C. Other Issues on Remand
¶ 18 Because the issue may arise on remand, we also consider and
reject father’s contention that the magistrate erred by placing limits
on the child’s school enrollment starting in sixth grade.
¶ 19 As noted above, we do not view the portion of the magistrate’s
order requiring father to select a school in Jefferson County for
sixth grade onward as separate from the portion of the order
awarding father sole educational decision-making responsibility.
And father has not cited any legal authority suggesting that an
8 allocation of decision-making responsibility must be unconditional.
We view the school selection requirement as a limit on the
allocation of educational decision-making responsibility to father,
which may be permissible if the court makes supported findings
that such a limit is in the child’s best interests.
¶ 20 We also disagree that the placement of such a condition on
father’s educational decision-making responsibility runs afoul of
father’s fundamental right to make decisions concerning the care,
custody, and control of his child. See, e.g., Troxel v. Granville, 530
U.S. 57, 69-70 (2000). Where, as here, the court must determine
the child’s best interests in a dispute between two fit parents, such
considerations do not apply. See In re Marriage of DePalma, 176
P.3d 829, 832 (Colo. App. 2007); see also In re Marriage of
O’Connor, 2023 COA 35, ¶¶ 21, 37 (recognizing that the
presumption that a parent’s decision is in the child’s best interests
“only applies to disputes between a parent and a nonparent”).
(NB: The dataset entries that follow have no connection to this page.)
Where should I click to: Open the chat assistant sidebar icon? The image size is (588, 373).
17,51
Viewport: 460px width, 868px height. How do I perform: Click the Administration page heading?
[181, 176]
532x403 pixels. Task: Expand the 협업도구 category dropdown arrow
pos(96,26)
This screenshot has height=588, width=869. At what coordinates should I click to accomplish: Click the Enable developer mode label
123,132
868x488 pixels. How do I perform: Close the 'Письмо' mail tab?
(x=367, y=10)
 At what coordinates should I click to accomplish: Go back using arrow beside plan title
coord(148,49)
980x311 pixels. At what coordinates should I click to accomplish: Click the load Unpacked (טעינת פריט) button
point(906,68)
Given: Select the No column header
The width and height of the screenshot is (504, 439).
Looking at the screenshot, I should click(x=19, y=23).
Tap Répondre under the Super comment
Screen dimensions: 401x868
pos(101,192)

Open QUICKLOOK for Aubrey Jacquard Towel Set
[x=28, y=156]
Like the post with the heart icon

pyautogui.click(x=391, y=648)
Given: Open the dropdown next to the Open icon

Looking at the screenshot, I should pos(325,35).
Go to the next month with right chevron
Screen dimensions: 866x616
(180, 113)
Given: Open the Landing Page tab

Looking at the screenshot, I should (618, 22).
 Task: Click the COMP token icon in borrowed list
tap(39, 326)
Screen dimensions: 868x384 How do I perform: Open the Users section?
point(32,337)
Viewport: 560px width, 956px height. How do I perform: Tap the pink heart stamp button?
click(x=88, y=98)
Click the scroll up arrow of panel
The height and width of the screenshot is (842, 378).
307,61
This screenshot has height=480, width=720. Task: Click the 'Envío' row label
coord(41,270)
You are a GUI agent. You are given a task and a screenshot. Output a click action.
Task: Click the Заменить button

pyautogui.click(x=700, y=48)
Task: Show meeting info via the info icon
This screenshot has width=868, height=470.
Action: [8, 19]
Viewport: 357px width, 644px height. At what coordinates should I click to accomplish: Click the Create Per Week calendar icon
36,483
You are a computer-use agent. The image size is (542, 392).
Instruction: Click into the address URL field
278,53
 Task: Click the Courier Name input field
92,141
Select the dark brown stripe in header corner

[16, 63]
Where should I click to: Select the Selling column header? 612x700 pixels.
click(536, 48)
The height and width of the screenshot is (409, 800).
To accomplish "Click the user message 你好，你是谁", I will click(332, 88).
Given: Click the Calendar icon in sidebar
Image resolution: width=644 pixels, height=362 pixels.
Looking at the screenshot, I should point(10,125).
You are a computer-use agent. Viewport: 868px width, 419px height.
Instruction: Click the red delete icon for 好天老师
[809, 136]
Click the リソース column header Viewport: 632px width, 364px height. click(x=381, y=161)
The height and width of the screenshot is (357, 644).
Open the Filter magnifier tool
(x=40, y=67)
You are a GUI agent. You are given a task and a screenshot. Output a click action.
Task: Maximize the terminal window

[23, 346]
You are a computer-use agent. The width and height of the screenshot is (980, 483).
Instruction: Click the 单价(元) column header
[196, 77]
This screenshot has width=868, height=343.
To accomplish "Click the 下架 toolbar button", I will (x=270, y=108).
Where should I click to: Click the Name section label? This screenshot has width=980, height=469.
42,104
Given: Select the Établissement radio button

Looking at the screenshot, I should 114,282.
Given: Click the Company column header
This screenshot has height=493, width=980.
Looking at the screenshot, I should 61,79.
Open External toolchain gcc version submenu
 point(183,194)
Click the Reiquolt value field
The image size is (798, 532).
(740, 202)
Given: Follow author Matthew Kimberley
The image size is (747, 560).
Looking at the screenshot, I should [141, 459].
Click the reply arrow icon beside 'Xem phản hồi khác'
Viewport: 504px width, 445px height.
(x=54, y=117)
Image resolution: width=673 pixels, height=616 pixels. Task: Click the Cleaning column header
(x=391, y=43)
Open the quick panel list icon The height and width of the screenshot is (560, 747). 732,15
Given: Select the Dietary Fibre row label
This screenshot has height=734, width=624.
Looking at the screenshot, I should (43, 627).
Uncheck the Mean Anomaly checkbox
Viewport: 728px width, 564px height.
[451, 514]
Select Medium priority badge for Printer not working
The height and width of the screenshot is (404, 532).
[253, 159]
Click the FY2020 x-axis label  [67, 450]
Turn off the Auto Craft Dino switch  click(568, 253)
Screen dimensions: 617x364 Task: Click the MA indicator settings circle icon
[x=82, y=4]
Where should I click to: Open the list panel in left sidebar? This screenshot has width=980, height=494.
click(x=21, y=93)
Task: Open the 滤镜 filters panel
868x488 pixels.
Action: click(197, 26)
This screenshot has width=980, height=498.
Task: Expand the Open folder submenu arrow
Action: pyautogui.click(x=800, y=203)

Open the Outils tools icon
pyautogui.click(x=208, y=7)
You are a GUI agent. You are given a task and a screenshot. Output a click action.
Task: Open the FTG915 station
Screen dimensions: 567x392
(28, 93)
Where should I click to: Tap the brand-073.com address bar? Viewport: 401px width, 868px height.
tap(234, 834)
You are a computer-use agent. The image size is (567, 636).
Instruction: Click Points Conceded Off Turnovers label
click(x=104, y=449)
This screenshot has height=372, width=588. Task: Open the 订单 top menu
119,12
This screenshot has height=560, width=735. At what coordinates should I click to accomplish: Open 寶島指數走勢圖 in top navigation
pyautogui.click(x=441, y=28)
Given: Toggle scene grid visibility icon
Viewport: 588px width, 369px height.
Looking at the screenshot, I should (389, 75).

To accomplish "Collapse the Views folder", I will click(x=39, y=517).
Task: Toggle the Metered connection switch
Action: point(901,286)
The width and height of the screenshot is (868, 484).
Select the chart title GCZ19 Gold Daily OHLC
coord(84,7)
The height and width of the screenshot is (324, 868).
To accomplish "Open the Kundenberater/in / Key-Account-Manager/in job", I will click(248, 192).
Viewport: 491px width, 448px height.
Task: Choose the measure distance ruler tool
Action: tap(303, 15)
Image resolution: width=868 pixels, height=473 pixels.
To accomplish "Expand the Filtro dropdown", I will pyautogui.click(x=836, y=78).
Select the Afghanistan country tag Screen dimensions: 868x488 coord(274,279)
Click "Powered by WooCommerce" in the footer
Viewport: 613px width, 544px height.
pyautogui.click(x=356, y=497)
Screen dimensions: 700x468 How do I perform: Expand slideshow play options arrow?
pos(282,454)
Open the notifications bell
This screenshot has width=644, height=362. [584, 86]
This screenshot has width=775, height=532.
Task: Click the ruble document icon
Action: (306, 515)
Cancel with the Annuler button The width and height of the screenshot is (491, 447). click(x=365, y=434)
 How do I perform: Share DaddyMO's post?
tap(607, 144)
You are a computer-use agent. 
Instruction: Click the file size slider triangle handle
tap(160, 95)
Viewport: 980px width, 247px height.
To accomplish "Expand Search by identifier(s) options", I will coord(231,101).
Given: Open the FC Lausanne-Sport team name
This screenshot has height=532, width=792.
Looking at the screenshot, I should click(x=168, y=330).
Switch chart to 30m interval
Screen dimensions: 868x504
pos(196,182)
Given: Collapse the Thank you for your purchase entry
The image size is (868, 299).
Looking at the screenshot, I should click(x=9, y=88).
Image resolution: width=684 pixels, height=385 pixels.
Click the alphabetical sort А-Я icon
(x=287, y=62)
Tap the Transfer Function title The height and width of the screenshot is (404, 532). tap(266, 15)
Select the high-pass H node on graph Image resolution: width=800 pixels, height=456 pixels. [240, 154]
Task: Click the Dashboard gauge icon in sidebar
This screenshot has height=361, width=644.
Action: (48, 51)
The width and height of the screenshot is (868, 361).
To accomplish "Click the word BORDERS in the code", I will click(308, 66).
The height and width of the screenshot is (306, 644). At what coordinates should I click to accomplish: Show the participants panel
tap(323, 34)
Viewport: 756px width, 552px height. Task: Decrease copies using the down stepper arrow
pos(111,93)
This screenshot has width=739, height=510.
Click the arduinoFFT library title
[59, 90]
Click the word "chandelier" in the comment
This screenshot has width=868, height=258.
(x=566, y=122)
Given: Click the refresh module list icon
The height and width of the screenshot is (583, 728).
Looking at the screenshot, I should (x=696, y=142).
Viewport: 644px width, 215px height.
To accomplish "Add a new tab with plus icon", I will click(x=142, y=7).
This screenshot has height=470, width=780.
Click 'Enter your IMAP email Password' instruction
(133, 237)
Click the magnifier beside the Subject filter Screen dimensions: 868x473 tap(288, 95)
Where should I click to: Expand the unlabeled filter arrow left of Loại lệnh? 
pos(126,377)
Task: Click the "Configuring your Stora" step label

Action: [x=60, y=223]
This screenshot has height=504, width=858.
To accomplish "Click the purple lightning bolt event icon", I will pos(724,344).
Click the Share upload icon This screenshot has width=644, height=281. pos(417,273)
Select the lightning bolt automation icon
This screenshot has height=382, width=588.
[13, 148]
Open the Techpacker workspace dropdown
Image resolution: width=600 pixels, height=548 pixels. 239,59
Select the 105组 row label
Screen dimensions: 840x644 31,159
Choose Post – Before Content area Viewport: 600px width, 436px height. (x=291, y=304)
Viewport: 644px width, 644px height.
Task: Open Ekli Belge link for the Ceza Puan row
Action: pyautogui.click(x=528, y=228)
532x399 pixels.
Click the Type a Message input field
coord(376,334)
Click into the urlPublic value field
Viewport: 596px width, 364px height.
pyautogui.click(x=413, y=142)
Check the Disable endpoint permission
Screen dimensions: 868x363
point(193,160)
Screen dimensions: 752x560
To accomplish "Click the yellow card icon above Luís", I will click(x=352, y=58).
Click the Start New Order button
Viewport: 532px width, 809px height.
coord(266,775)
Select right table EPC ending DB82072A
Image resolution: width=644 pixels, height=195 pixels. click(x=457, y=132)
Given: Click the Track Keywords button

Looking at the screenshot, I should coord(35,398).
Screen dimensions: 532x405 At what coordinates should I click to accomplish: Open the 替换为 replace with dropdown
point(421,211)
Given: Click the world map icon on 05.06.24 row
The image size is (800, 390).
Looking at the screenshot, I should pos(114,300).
¶ 21 Lastly, because the district court must now reconsider and
hold further proceedings on the modification of decision-making, we
decline to address father’s additional contentions that the
magistrate’s order violated his due process rights as to both the
9 allocation of medical decision-making to mother and the conditions
placed on his educational decision-making.
IV. Scope of Proceeding and Due Process Issues
¶ 22 Although we reverse those portions of the magistrate’s order
modifying decision-making, we decline to disturb the various other
portions of the magistrate’s order challenged by father. Specifically,
father asserts that the magistrate violated his due process rights
and otherwise abused her discretion by ruling on matters that were
outside the scope of his motion to modify parenting time and
decision-making. We are not persuaded.
¶ 23 While father asks us to “reverse the [m]agistrate’s orders on all
issues not properly raised” in his motion, we must limit our review
to the portions of the magistrate’s ruling that were specifically
challenged by father in his petition for review. See People in Interest
of K.L-P., 148 P.3d 402, 403 (Colo. App. 2006). Therefore, we only
review father’s contentions as it pertains to those portions of the
magistrate’s order addressing:
• the child’s participation in gymnastics;
• the child’s enrollment in therapy; and
• the parties’ communication protocols.
10 A. Legal Principles
¶ 24 Due process requires that a party be provided with notice
reasonably calculated to apprise the party of the pending action and
afford them an opportunity to present their objections. See In re
C.L.S., 252 P.3d 556, 559 (Colo. App. 2011).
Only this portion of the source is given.